So manches Mal ist Stadtrat sein alles andere als einfach. Das haben die Mitglieder des Dettelbacher Bauausschusses in den vergangenen Wochen erfahren: Wie geht man mit illegalen Bauten auf einem Grundstück im Außenbereich um? Das war die Frage, die schon vor einer Woche zum Ortstermin und nun zu einer weiteren Diskussion im Ausschuss geführt hatte.

Früh um 4 Uhr sei er aufgewacht und habe sich Gedanken gemacht, so bekannte etwa Herbert Holzapfel in der Ausschusssitzung am Donnerstag. Ablehnung oder Zustimmung zum Antrag für einen vorhabenbezogenen Bebauungsplan; hierzu hatte sich seine Meinung dann doch geändert.

Im Jahr 2016 hatte das Landratsamt festgestellt, dass auf einem Grundstück im Außenbereich von Euerfeld, im Anschluss an einen bestehenden Gewerbebetrieb, Zäune und verschiedene Gebäude errichtet wurden. Der daraufhin erst erfolgte Antrag auf Baugenehmigung wurde vom Bauausschuss noch im gleichen Jahr abgelehnt, da die Anlage sich im Außenbereich befanden und nicht privilegiert waren. In Folge eines weiteren Schreibens des Landratsamts im Jahr 2020 stellten die Grundeigner den Antrag auf einen vorhabenbezogenen Bebauungsplan, der die Situation regeln sollte. Die Einbeziehung eines weiteren Grundstücks eines Nachbarn, der dort eine Wohnbebauung teilweise in Außenbereich errichten möchte, lehnte er allerdings ab.

Stadt in der Zwickmühle

Die Zwickmühle für die Stadt: Bürgermeister Matthias Bielek machte am Donnerstagabend klar, dass eine Sanktionierung der illegalen Bauten erfolgen müsse. Leitet die Stadt ein vorhabenbezogenes Bebauungsplanverfahren ein, das vollständig vom Antragsteller zu finanzieren ist, dann sitzt sie mit am Tisch und kann mitreden. Klar ist dabei auch: Das Verfahren dient zur Klärung der Angelegenheit und nicht zur nachträglichen Genehmigung der Schwarzbauten. Das Ergebnis könnte durchaus auch der Abbruch aller illegalen Bauwerke sein.

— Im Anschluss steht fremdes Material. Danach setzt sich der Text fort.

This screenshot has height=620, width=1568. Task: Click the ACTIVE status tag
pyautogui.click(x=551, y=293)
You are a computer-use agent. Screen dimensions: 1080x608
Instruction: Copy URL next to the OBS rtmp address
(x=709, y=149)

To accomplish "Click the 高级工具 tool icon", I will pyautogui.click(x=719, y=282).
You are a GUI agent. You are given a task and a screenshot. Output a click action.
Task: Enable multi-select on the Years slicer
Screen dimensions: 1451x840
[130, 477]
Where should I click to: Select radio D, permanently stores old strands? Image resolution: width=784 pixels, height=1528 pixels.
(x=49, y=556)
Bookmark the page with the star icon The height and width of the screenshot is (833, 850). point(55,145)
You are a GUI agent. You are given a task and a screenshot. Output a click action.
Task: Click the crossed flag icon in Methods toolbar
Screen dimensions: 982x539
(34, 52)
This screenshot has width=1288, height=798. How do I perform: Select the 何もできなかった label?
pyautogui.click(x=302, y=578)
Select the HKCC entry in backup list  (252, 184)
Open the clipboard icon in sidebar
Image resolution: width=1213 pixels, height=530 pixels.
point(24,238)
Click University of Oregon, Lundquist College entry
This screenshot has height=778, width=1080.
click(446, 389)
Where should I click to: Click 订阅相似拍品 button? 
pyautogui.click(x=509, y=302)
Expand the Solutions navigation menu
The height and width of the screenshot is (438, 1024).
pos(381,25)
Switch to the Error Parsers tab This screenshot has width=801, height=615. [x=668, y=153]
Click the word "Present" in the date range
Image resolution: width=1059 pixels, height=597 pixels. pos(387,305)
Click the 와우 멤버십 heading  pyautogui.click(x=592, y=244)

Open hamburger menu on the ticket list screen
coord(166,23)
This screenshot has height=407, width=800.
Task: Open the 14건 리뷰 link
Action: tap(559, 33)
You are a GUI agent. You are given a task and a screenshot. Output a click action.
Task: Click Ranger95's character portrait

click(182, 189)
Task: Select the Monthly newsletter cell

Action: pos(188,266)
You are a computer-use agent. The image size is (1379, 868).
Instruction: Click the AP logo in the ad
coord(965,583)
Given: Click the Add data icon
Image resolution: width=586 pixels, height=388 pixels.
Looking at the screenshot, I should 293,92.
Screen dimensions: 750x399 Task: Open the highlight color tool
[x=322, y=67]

Stimmt die Stadt einem Verfahren nicht zu, dann geht die Angelegenheit zur Entscheidung ans Landratsamt. Das müsse, so Bielek, eine "gerechte Regelung finden". Wobei auch hier das Ergebnis offen ist und vom Nutzungsverbot für das Grundstück im Außenbereich bis hin zur Duldung wiederum alles beinhalten könne – dann aber ohne Einfluss durch die Stadt. Mit 4:3 Stimmen befürworteten die Räte schließlich die Aufstellung eines Planverfahrens, machten aber auch deutlich, dass sie bei weiteren Verzögerungen bereit seien, das Verfahren schnell wieder abzubrechen und die Angelegenheit ans Landratsamt abzugeben.

Auch schon vor einer Woche besichtigt wurde die Situation in Effeldorf Am Weiher, wo mehrere Grundeigner die Einbeziehung ihrer Grundstücke in den Innenbereich beantragt hatten. Das lehnten die Räte ab, da zum einen noch mit weiteren Grundeignern zu sprechen wäre, gleichzeitig aber auch bekannt wurde, dass es im Stadtteil aktuell 20 Baugrundstücke gebe.

Insgesamt, so machte Bielek deutlich, gebe es in der Stadt Dettelbach 90 Grundstücke, die bebaut werden könnten und in den Stadtteilen gar rund 125 bestehende Baurechte. "Eine erschreckende Zahl", so der Bürgermeister, angesichts immer weiterer Ausweisung von Bauland. Hier müsse der Gesetzgeber den Kommunen "Mittel und Wege zum Handeln" in die Hand geben.

Dass Bauen immer noch boomt, zeigten die weiteren Punkte der Bauausschusssitzung, die wohl als eine der längsten in die Geschichte eingehen dürfte. Alleine neun Bauanträge und -anfragen mit Abweichungen vom Bebauunsplan waren zu behandeln. Dazu kamen sechs weitere Vorhaben nach § 34 Baugesetzbuch und zwei Anträge im Genehmigungsfreistellungsverfahren.

Kurios war am Ende die Stellungnahme der Stadt Dettelbach zur Bebauungsplanänderung für den Schutzhafen der Stadt Kitzingen. Dafür ist eine Retentionsfläche von knapp 7500 Quadratmetern im Bereich Mainsondheim auf Dettelbacher Fläche ausgewiesen. Wenn das kein Schreibfehler sei, so die Stellungnahme, dann seien Interessen der Stadt Dettelbach betroffen.